Se encuentran cerca del emblemático Burj Khalifa, el rascacielos más alto del mundo. Aunque están bien, la recomendación es no desplazarse. “Están aburridos y encerrados en el hotel. No se atreven a salir. Les dicen que pueden hacerlo, pero que no es recomendable”, señaló.
La comunicación con ellos es complicada. “No puedo hablar por teléfono, sólo por WhatsApp. Allí la cobertura es horrible”, explicó.
6.000 PASAJEROS PENDIENTES DE EVACUACIÓN
En el crucero permanecen alrededor de 6.000 personas de distintas nacionalidades. La naviera ha cancelado oficialmente el viaje y ha remitido los datos de todos los pasajeros a sus respectivas embajadas.
“Nos han dicho por megafonía que han contactado con todas las embajadas y que, si se organiza algún plan de evacuación, nos incluirán”, explicó Fontán tras escuchar el último comunicado del capitán.
No obstante, el principal obstáculo sigue siendo el cierre del espacio aéreo.
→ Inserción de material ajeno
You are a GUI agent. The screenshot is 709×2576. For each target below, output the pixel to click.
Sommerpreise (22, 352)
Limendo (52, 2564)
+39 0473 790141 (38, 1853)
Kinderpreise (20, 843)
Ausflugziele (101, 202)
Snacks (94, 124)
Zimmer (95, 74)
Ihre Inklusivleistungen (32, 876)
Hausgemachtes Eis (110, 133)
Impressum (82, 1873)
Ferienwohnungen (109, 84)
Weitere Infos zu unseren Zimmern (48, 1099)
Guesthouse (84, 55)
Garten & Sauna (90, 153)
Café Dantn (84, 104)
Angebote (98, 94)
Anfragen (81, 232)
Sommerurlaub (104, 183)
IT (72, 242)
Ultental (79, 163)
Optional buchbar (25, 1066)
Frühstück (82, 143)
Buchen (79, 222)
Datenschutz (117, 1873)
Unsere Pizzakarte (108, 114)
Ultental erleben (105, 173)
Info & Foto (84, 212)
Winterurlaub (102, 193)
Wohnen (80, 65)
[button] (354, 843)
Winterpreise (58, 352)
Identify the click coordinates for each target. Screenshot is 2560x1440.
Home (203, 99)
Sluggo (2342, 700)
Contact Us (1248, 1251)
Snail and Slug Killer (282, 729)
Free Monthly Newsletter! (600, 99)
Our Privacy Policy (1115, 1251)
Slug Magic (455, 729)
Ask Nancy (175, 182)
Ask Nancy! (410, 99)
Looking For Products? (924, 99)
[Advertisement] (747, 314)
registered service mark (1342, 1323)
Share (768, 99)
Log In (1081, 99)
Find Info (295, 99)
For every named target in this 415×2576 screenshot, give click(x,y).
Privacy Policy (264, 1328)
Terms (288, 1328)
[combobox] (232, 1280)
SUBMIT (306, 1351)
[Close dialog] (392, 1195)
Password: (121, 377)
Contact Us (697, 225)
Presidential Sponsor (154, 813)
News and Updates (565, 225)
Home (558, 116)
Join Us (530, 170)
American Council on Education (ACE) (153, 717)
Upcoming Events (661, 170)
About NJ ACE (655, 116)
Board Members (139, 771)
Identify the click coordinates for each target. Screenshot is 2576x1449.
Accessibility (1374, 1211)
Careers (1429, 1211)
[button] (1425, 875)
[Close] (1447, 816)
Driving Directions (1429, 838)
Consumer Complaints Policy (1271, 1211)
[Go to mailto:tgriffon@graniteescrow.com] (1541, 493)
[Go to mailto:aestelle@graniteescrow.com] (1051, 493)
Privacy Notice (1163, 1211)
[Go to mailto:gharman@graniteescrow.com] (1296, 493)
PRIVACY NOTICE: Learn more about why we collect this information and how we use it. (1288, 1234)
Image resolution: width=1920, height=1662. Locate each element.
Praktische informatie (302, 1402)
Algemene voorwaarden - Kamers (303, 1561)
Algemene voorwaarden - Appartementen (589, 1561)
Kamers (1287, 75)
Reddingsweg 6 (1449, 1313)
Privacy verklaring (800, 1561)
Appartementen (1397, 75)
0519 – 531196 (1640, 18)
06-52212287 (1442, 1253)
Entre las alternativas que se barajan figura un desplazamiento por carretera hasta Riad, donde sí se puede volar. Pero la logística es compleja: “Imagínate mandar 6.000 personas en autobuses durante diez horas”, reflexionó.
SIN INTERVENCIÓN DIRECTA DE LA EMBAJADA
Por el momento, la embajada española no se ha puesto en contacto directo con ellos, algo que Cristina considera lógico.
“Nosotros íbamos en un viaje organizado. Quien tiene que organizar la vuelta es la naviera y la compañía aérea”, subrayó.
Eso sí, teme que sus compañeros alojados en el hotel puedan quedar fuera de los listados si no figuran ya como pasajeros activos del barco. “Les he mandado un mensaje para que se pongan también en contacto con la embajada, por si acaso”, relató en una entrevista en el magacine de Radio Interior de Extremadura.
GANAS DE VOLVER A CASA
Mientras tanto, los días pasan entre mensajes por megafonía y espera. La estancia a bordo ha sido ampliada al menos hasta el día 6, cuatro días más de lo previsto.
“Nos toca seguir esperando”, resume Cristina, que mantiene la calma pese a la incertidumbre. “Desde luego que no es lo habitual que haya una guerra”, comentó con resignación.
El deseo es común entre los ocho turistas serragatinos: regresar cuanto antes a Extremadura. “Ya tenemos ganas de volver a casa, la verdad”, concluyó.